→ **TASK BRIEF**
Search the entries for the word "screenshot" and report each line that has it.

→ **EXCERPTED RECORDS**
________________________
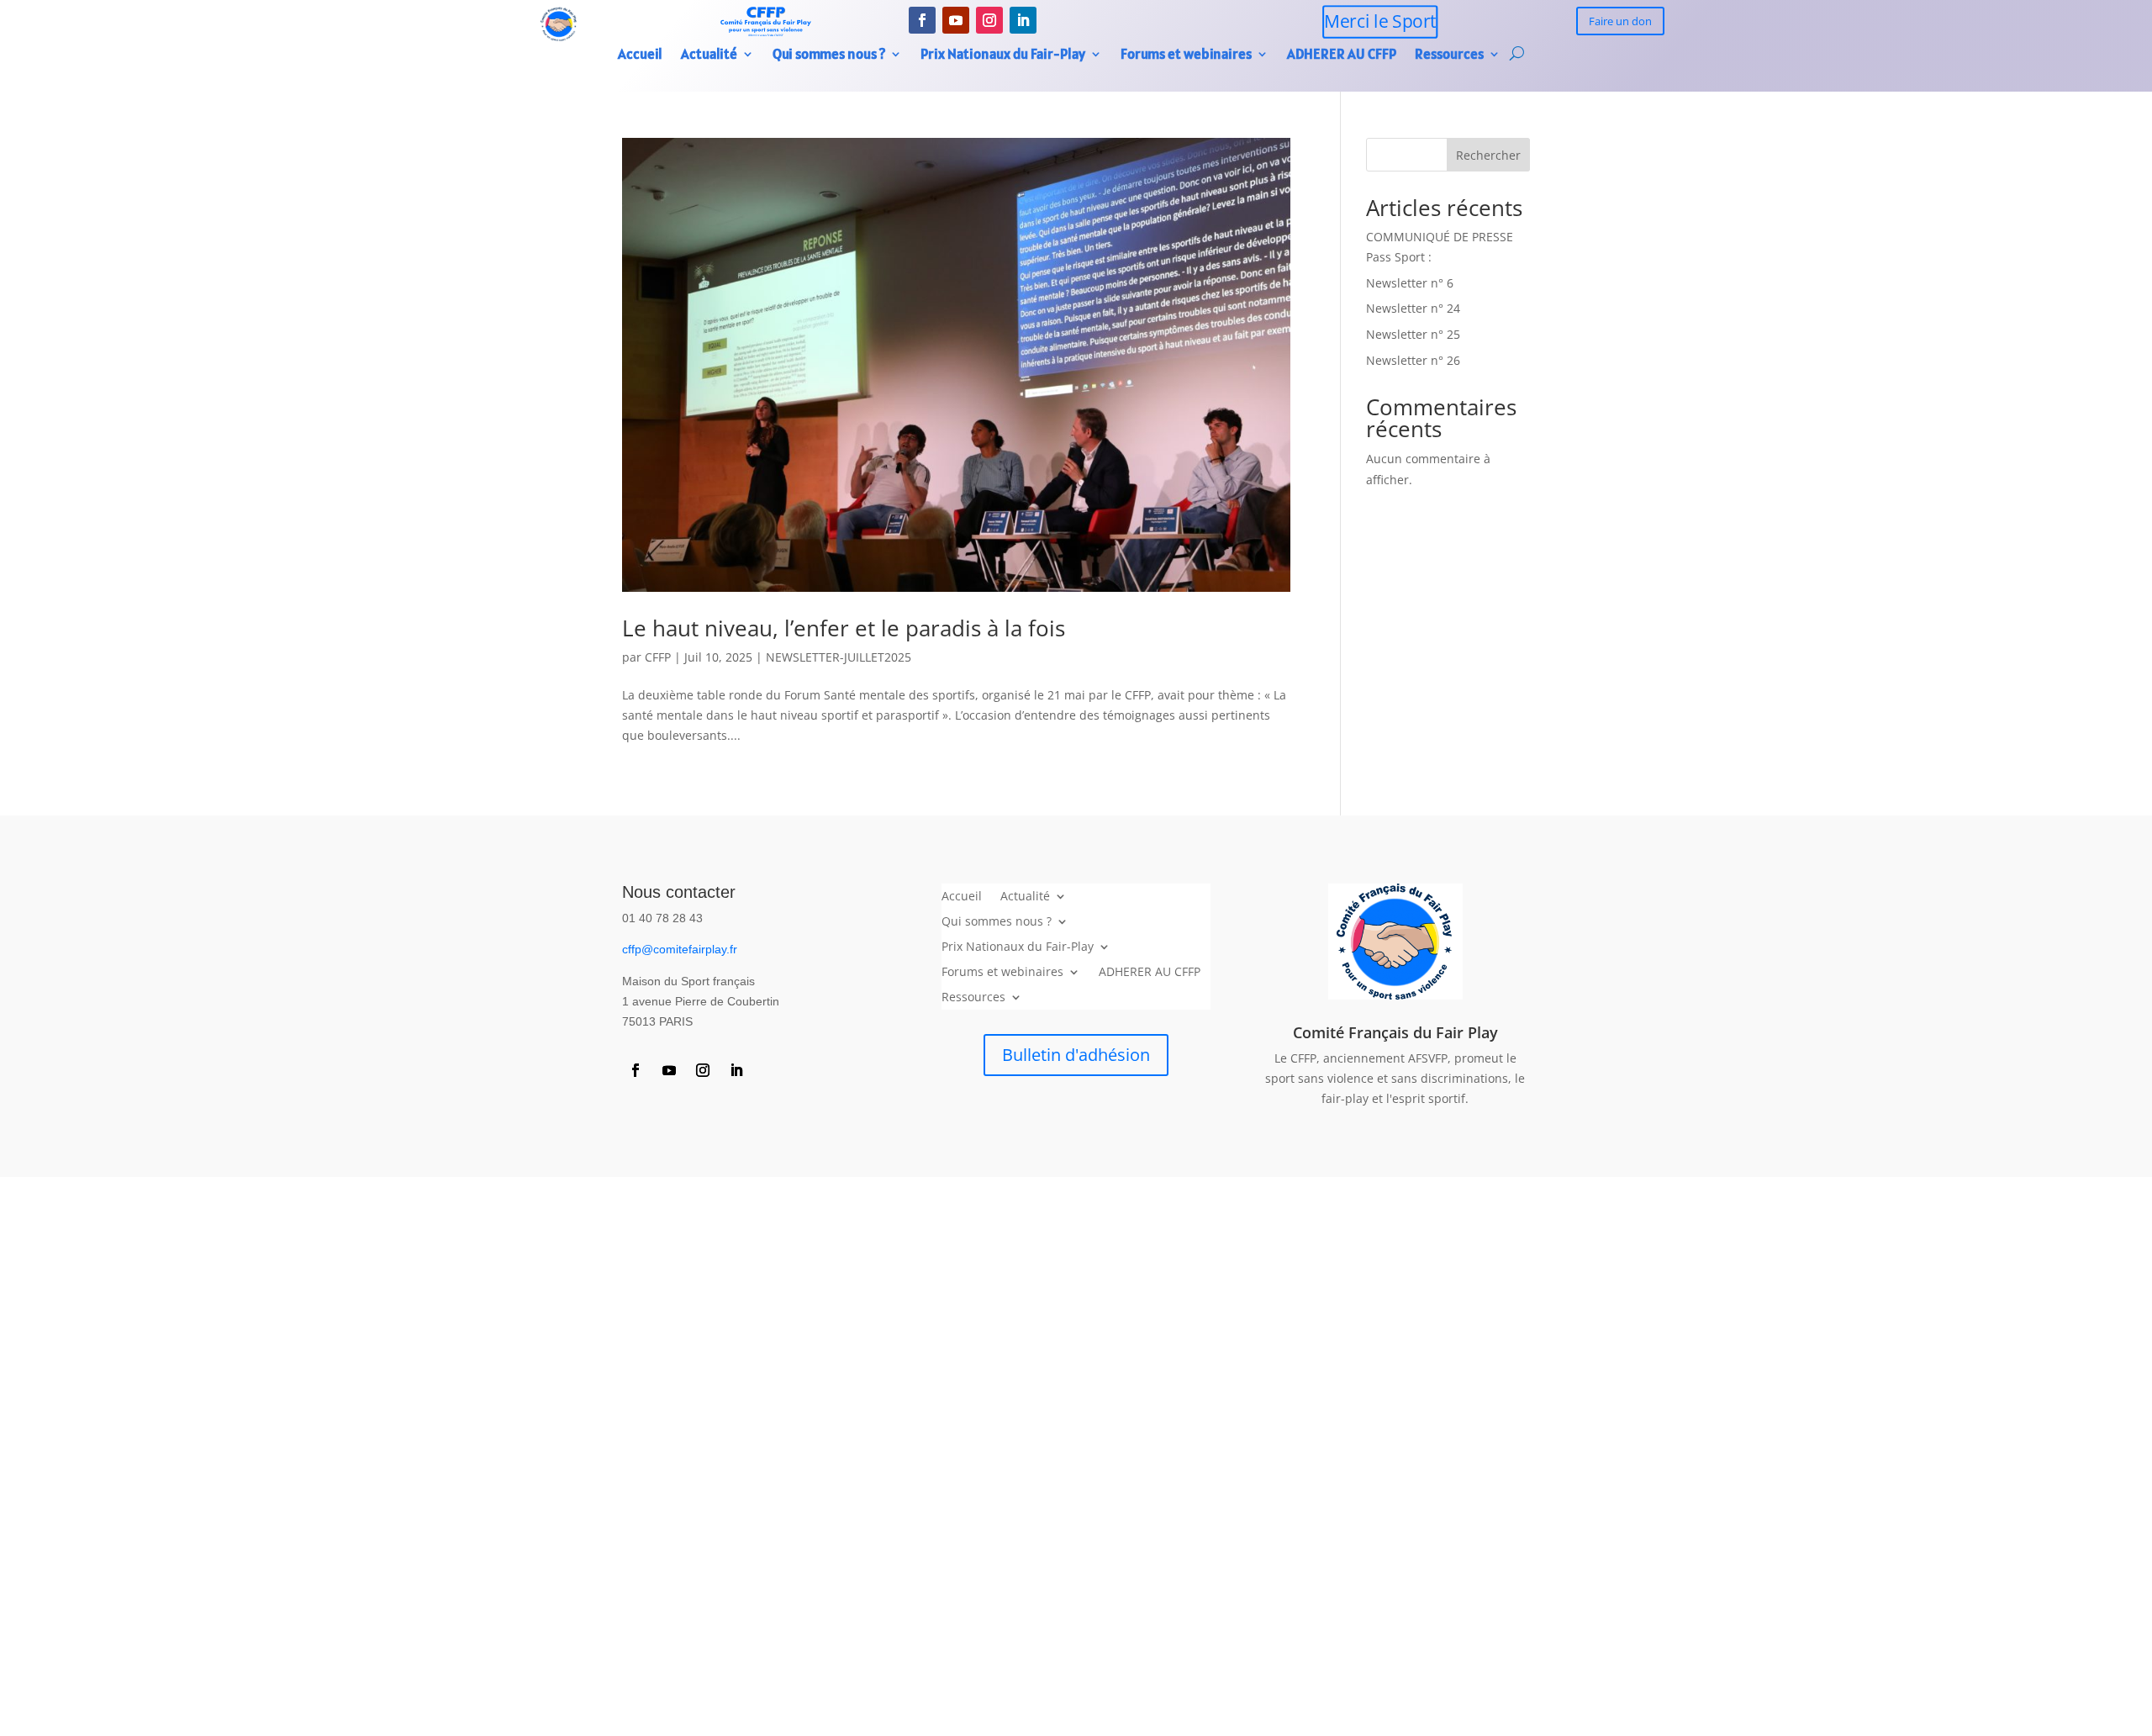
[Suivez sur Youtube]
________________________
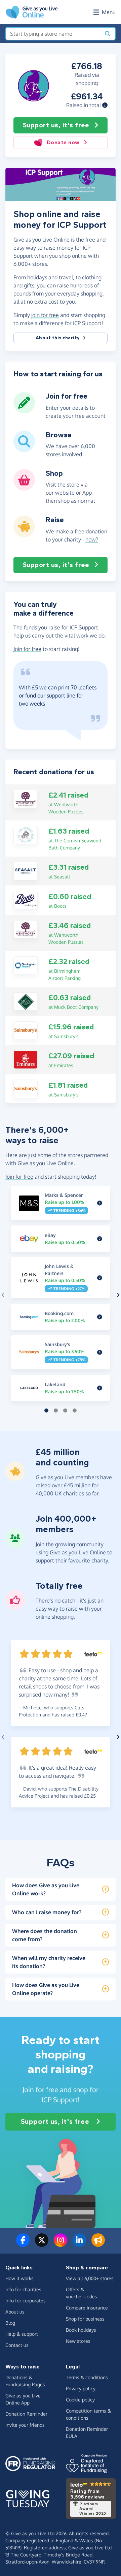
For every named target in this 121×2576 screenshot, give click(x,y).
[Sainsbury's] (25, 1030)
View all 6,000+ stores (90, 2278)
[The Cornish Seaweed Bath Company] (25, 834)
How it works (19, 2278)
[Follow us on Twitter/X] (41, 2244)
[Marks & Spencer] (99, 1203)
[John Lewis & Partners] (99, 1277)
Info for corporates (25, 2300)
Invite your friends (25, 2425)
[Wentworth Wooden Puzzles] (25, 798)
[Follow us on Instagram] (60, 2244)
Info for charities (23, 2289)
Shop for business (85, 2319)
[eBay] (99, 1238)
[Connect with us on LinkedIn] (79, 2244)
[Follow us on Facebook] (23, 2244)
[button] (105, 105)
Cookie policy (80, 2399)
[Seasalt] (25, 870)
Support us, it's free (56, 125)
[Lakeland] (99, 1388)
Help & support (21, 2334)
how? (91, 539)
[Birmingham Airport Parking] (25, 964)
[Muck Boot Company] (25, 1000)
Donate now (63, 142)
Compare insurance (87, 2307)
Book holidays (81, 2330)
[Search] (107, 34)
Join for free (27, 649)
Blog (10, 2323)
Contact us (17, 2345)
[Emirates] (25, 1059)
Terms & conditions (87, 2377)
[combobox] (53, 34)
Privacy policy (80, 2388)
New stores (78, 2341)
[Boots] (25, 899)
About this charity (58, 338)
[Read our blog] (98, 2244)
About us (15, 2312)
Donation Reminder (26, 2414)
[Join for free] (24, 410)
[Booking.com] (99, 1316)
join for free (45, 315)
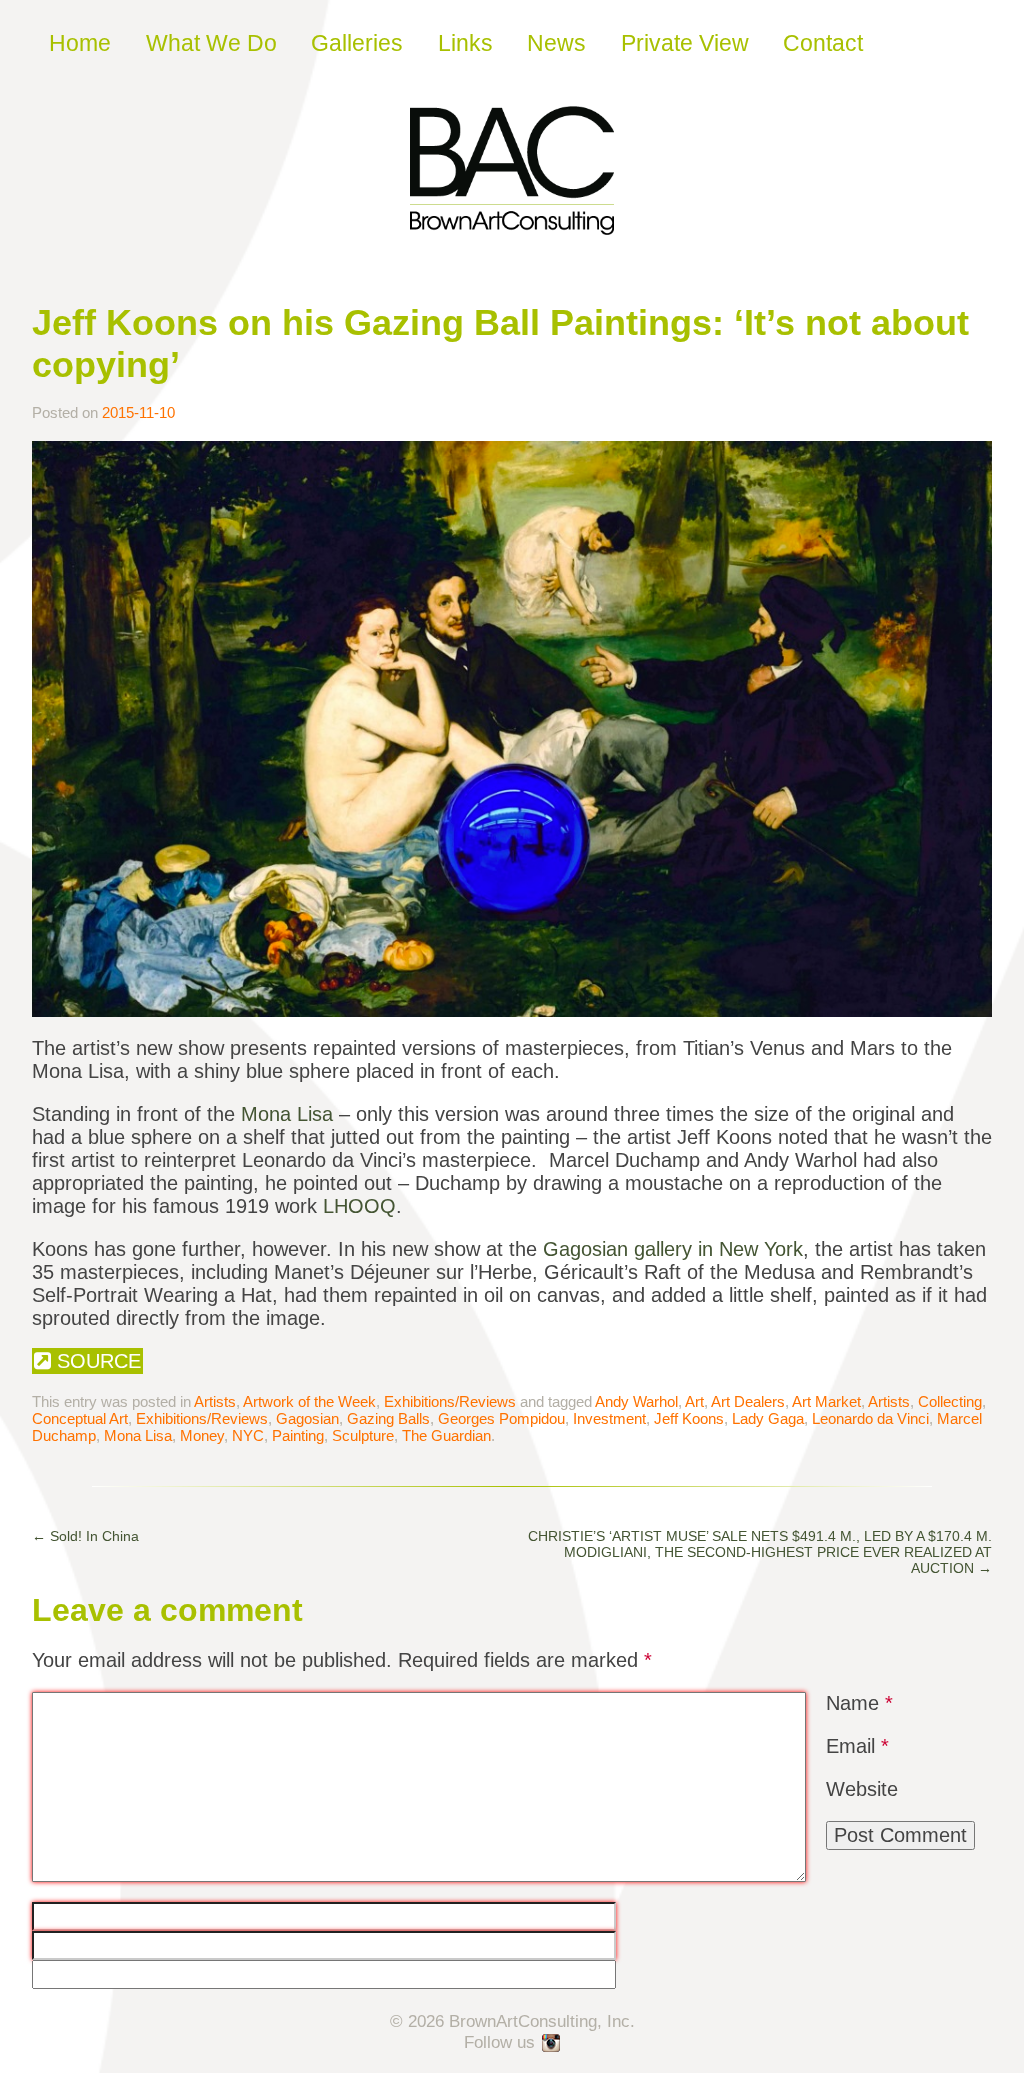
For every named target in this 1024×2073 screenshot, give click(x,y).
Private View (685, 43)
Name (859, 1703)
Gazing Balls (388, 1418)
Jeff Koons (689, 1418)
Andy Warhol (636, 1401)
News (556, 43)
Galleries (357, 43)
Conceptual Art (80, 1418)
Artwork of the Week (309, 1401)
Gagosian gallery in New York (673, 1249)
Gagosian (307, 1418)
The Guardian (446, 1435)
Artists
________________________
→ **RESULT**
For every named target in this 121×2576 screenshot, give click(x,y).
For every named target in this 1024×2073 screenshot, give click(x,y).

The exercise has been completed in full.